9676 - Four Categories of the Freudian Critique - What makes psychoanalysis so controversial? What is it about psychoanalysis that has made so many twentieth-century thinkers feel obliged to come to terms with it? What gives psychoanalysis its seeming potency? How is it that Freud's work has summoned up such a variety of contradictory responses among clinicians and non-clinicians? These are the kinds of overarching questions that we will keep in mind as we explore some of Freud's basic studies and the most interesting examples of work that criticizes and/or reformulates his ideas. This course will proceed in four stages.

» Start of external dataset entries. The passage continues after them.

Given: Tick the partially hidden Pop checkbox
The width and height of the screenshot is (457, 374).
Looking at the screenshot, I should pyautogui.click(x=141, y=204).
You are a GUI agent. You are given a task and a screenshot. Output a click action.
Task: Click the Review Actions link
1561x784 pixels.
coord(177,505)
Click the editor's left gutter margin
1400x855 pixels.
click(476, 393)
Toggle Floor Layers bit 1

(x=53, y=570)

- In the first part, we will examine in detail the following, early studies by Freud: The Interpretation of Dreams, Three Essays on Sexuality, and Delusions and Dreams in Jensen's Gradiva.
- We will then look at Michel Foucault's ambivalent response to Freud and, among other things, Foucault's claim that psychoanalysis is "too attached to semantic functions of language." And still within a perspective inspired by Foucault, we will review the writings of Jean Allouch, an important, contemporary French psychoanalyst whose objective has been to work out a synthesis of the ideas of Freud, Foucault and Lacan ("Psychoanalysis will be Foucaldian or it will not be," he writes).
- Our next focus will be the work of Jacques Lacan and his reasons for claiming the necessity of "a return to Freud." Specifically, Books X (the recently published seminar on Anxiety) and XI (The Four Fundamental Concepts of Psychoanalysis) of Lacan's Seminars will be examined.
- Bruce Fink's work (A Clinical Introduction to Lacanian Psychoanalysis, The Lacanian Subject, Lacan to the Letter) is an example of yet another category of the Freudian critique. Fink, an American psychoanalyst, will provide us with a contrast to the French responses to Freud and Lacan.